Wipe down the kitchen counters with something clean, do your dishes, and wipe up spills daily.
Disinfect kitchen sponges and wash kitchen towels frequently.
Clean the refrigerator. Food poisoning is no fun so dump leftovers after three or four days (because moms everywhere and The Mayo Clinic say so).
Wipe down the bathroom sink and toilet every three days.
Don’t wait for the trash to overflow before you take it out. Trash smells — and no, air fresheners are not a good substitute for manually removing the bag and wiping down the can.
I have one (okay two) more words for you: dust mites. (Warning: the link is not for the squeamish.) Vacuum, dust, and change the sheets every ten days at least. And wash blankets and pillows regularly.
Buy a bathroom rug and wash it before you think you have to.
Keep a toilet plunger and toilet bowl brush in the bathroom and learn how to use them.
Air out the place regularly. And if you have to open your windows to see the outside world, wash them.
Speaking of smells. Do your laundry. Nothing says adolescence as dirty, wrinkled clothes.
6. Purchase a toolbox
And nothing says adult like a hammer and nail owning human. Add a screwdriver, a pair of pliers, and a tape measure, and your parents will be as proud as if you just graduated from Harvard.
7. First-aid kit
Here’s the cheapest, most visible way toward reaching adult status: buy a first-aid kit. Those white boxes with a red cross is a sign of you having fully developed preventative thinking skills which in Momese translates to “our child will be okay”.
My own mother saw these little boxes as the ultimate symbol of responsibility. She even brought an emergency kit along as she went to watch my brother skydive. Because nothing cures a failed parachute deployment like a some Neosporin and a Band-Aid.
8. If you own a car
Keep your registration and insurance current, and don’t leave home without your license.
Now imagine yourself stranded on the road with no cellphone service. Let’s hope it never happens but if it does, you and those closest to you would feel so much better if you knew how to change a tire as well as check oil and water levels. And don’t ignore engine lights because replacing an overheated engine is expensive.
If your car looks like a mode of transportation rather than your living quarters you’re on your way to entering the adult world.
9. Basic etiquette
There are few confidence builders as effective as knowing basic table manners and there’s nothing that makes you feel more out of place than realizing that your manners fall short.

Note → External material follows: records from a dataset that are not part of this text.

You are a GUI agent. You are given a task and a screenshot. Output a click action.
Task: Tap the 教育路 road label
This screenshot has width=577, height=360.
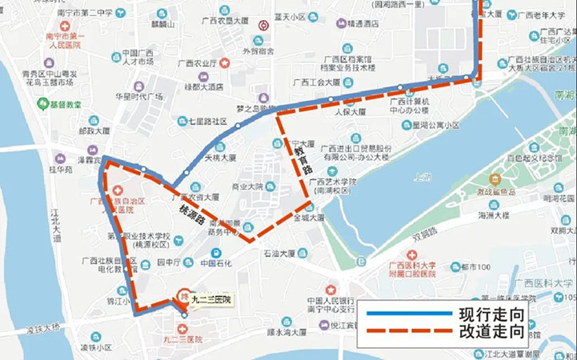click(x=295, y=150)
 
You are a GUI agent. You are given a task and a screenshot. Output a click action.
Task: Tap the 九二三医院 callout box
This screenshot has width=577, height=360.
click(x=210, y=298)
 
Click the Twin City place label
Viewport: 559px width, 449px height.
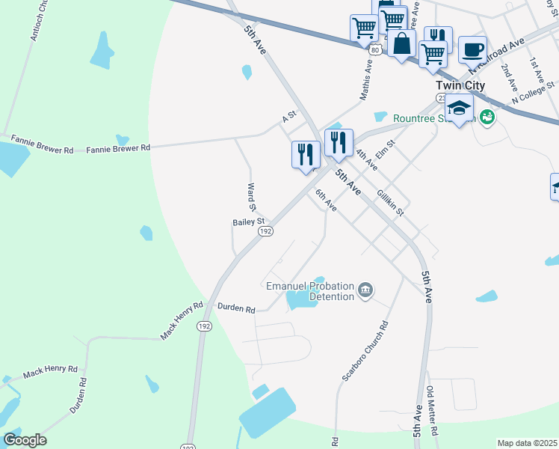460,85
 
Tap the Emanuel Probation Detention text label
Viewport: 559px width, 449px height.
310,291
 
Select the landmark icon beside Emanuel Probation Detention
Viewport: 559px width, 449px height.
365,290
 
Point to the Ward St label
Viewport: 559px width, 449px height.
252,196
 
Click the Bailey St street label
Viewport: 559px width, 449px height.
249,222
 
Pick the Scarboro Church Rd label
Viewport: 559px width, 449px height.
366,352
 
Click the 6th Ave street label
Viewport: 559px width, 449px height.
326,200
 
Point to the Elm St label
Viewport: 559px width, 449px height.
385,147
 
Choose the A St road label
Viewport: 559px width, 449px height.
289,117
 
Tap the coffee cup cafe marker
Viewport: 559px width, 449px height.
472,49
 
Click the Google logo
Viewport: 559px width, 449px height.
25,440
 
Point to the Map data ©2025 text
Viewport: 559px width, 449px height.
528,443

Too often we take family behaviors for granted, not even realizing there are other ways of behaving than the way we were taught through osmosis. But a huge part of becoming an adult means to expand on the family way of doing things.
So if you want to go beyond the basic elbows off the table, no chewing with your mouth open, and waiting for everyone to finish before leaving the table youtube is there to hep you learn what your parents never taught you before moving out.

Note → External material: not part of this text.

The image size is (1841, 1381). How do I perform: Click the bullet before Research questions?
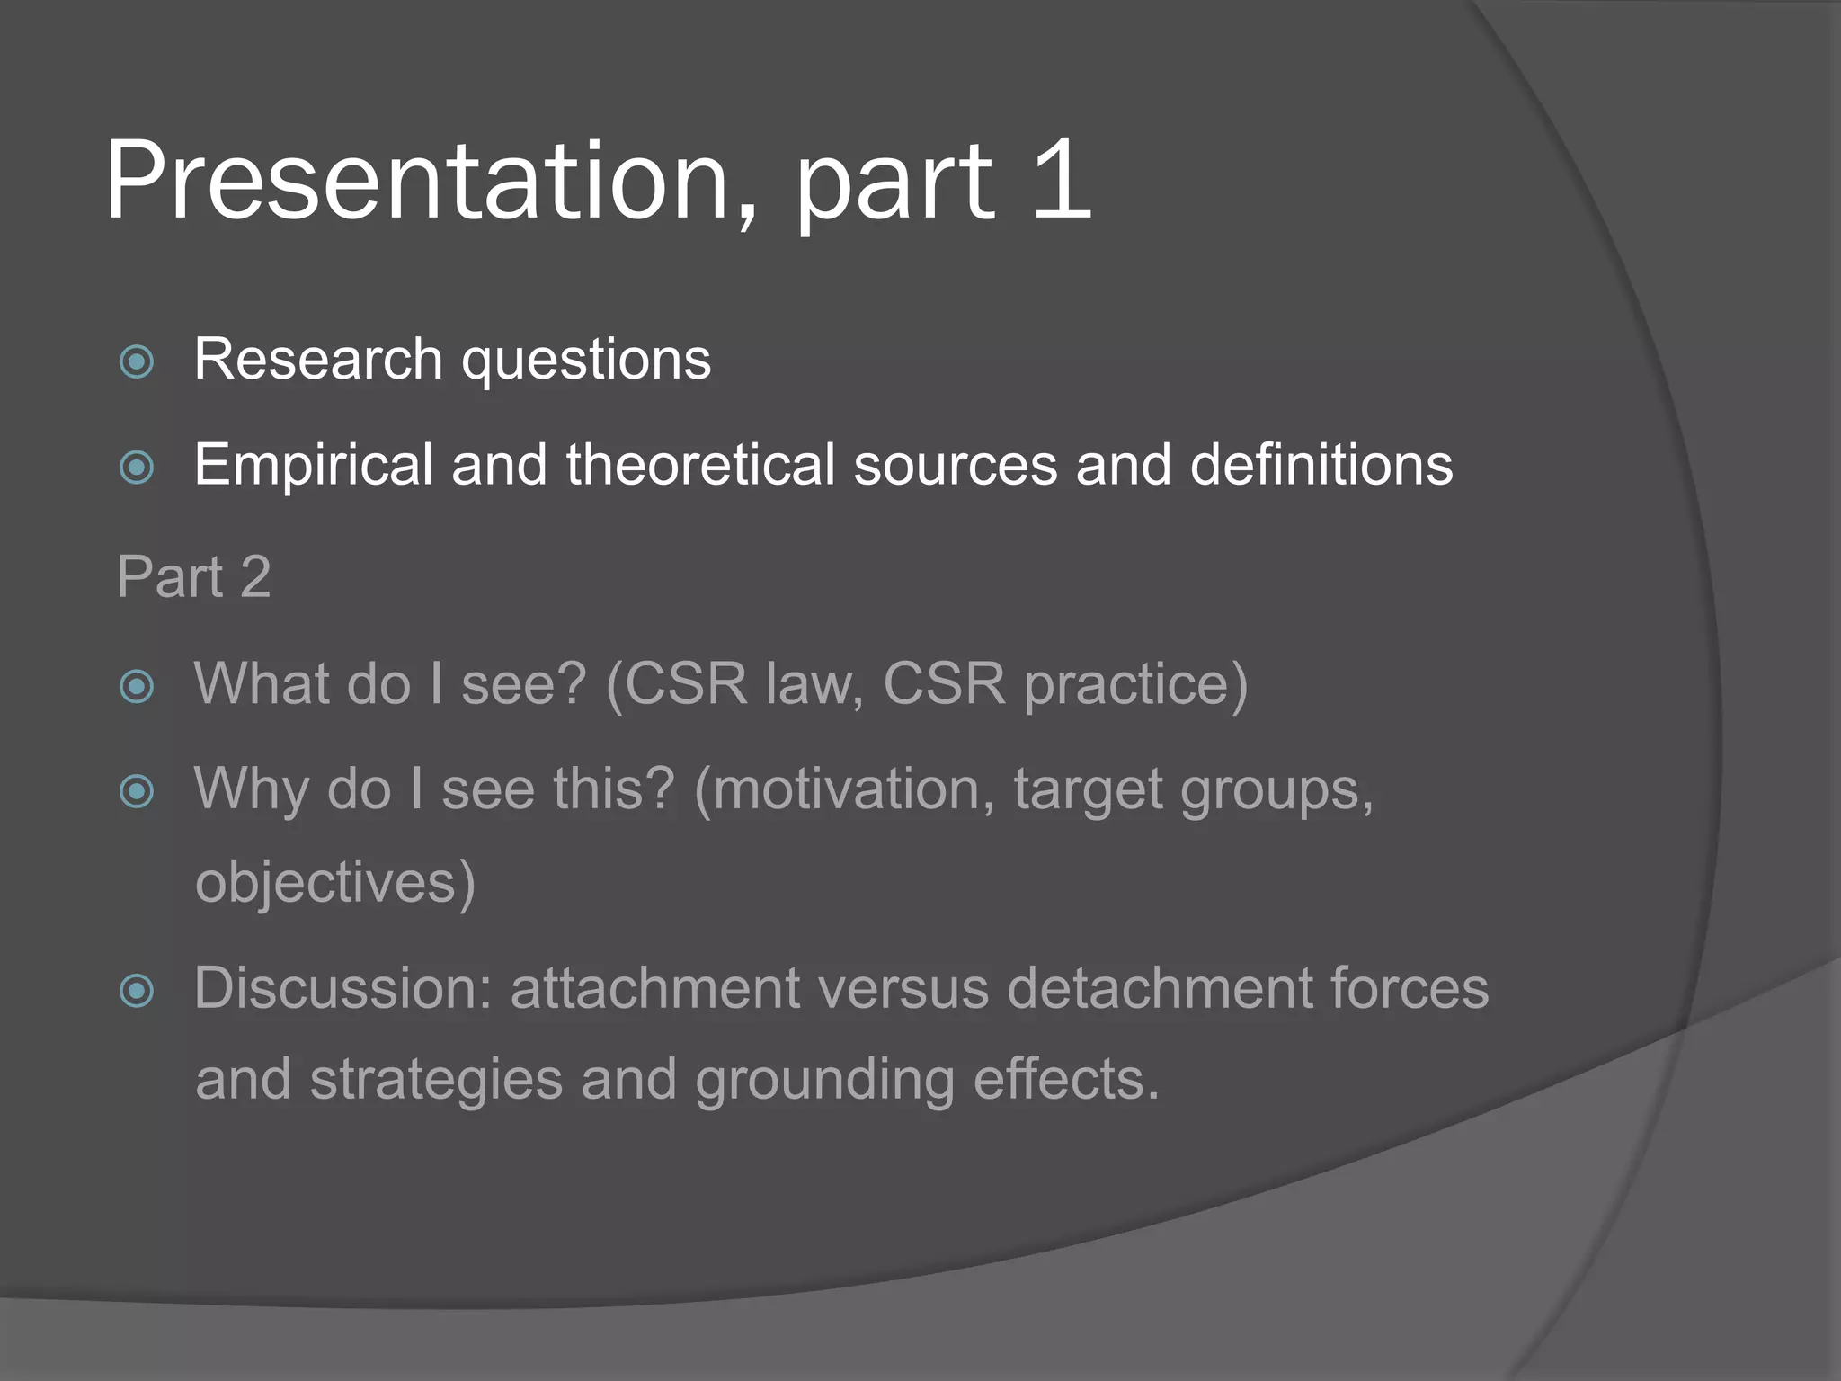coord(137,362)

Learn how to iron your clothes, tie a necktie, sew on a loose button, and polish your shoes.
The fastest way to become the adult you always wanted to be is to consciously work at creating a life you can be proud of.

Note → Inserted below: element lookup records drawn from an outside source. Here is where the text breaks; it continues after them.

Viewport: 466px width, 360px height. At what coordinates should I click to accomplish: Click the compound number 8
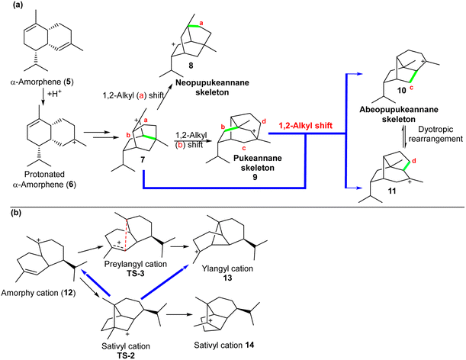click(x=191, y=66)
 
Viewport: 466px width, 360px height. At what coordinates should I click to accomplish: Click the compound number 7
click(x=143, y=160)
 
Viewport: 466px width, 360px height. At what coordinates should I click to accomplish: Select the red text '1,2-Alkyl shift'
click(x=305, y=126)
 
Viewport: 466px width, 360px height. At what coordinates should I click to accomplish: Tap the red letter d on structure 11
click(x=414, y=162)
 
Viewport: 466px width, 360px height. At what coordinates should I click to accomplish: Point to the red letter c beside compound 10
click(x=412, y=88)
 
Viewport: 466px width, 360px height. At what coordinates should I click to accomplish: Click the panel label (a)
click(x=17, y=5)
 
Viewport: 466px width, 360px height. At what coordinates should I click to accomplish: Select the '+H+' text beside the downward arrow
click(x=55, y=96)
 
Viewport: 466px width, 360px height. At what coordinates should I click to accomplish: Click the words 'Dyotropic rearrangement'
click(x=435, y=134)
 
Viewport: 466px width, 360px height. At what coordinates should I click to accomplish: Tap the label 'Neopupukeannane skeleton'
click(x=212, y=88)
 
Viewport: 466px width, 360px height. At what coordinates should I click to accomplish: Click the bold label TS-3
click(x=136, y=273)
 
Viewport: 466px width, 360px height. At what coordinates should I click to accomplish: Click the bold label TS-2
click(x=126, y=355)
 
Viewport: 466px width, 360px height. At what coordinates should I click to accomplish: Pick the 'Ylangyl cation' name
click(x=227, y=268)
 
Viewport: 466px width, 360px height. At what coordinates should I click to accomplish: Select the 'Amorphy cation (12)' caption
click(x=38, y=293)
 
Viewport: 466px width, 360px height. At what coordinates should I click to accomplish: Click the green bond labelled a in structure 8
click(x=194, y=27)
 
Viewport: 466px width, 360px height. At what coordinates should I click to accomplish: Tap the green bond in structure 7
click(x=148, y=137)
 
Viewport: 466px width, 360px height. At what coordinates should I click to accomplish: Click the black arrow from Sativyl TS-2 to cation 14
click(x=180, y=314)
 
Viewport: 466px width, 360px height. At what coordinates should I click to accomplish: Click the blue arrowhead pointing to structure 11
click(x=359, y=188)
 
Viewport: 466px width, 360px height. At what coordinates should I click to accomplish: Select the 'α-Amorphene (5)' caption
click(x=42, y=82)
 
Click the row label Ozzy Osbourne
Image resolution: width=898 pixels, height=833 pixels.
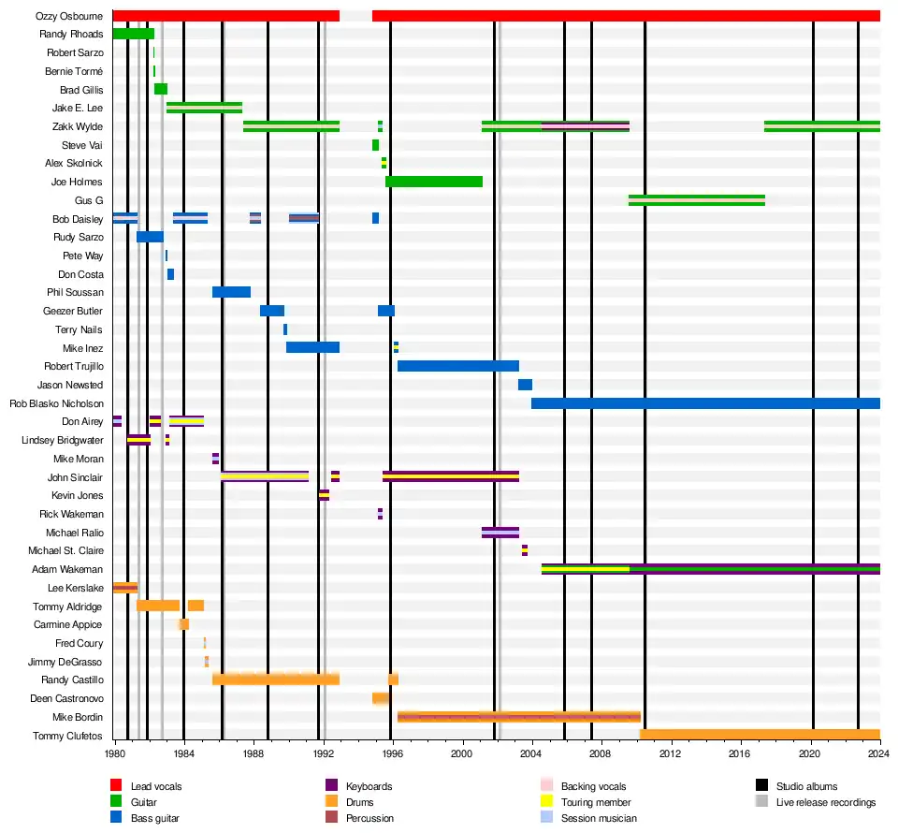click(x=69, y=16)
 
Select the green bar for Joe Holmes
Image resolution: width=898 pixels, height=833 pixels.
click(x=434, y=182)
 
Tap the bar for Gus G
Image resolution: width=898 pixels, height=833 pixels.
click(x=697, y=200)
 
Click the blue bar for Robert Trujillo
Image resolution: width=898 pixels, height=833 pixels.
click(x=458, y=366)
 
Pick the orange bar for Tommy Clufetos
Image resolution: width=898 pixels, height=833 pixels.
click(x=760, y=735)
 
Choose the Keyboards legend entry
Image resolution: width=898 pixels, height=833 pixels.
click(x=369, y=786)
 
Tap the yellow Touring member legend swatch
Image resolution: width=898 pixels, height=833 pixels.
click(x=546, y=802)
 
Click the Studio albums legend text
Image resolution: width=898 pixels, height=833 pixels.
click(x=806, y=786)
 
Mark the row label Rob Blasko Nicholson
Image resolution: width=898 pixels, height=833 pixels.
click(x=56, y=403)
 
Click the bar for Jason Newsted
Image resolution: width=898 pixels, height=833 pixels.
click(x=525, y=385)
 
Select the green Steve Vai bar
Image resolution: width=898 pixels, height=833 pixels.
click(x=375, y=145)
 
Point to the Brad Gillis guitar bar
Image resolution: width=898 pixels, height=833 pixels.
click(x=161, y=90)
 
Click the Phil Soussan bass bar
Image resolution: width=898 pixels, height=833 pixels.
click(x=231, y=292)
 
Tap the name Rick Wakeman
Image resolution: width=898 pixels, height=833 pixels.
click(x=71, y=514)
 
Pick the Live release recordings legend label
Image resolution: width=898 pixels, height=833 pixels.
click(x=826, y=802)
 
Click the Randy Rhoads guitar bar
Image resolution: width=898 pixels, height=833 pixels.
click(x=133, y=34)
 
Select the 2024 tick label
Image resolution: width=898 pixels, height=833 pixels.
click(x=879, y=753)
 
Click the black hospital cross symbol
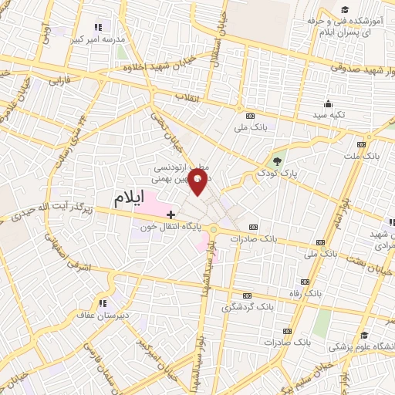(170, 213)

And your parents? They will probably still wake up in a cold sweat from time to time, thinking about the many lessons they failed to teach you along the way. Be patient. Moving out will is all part of the long process and will force you to learn on your feet. Becoming a fully independent adult takes decades. And becoming a parent with the ability to sleep through the night takes a lot longer than that.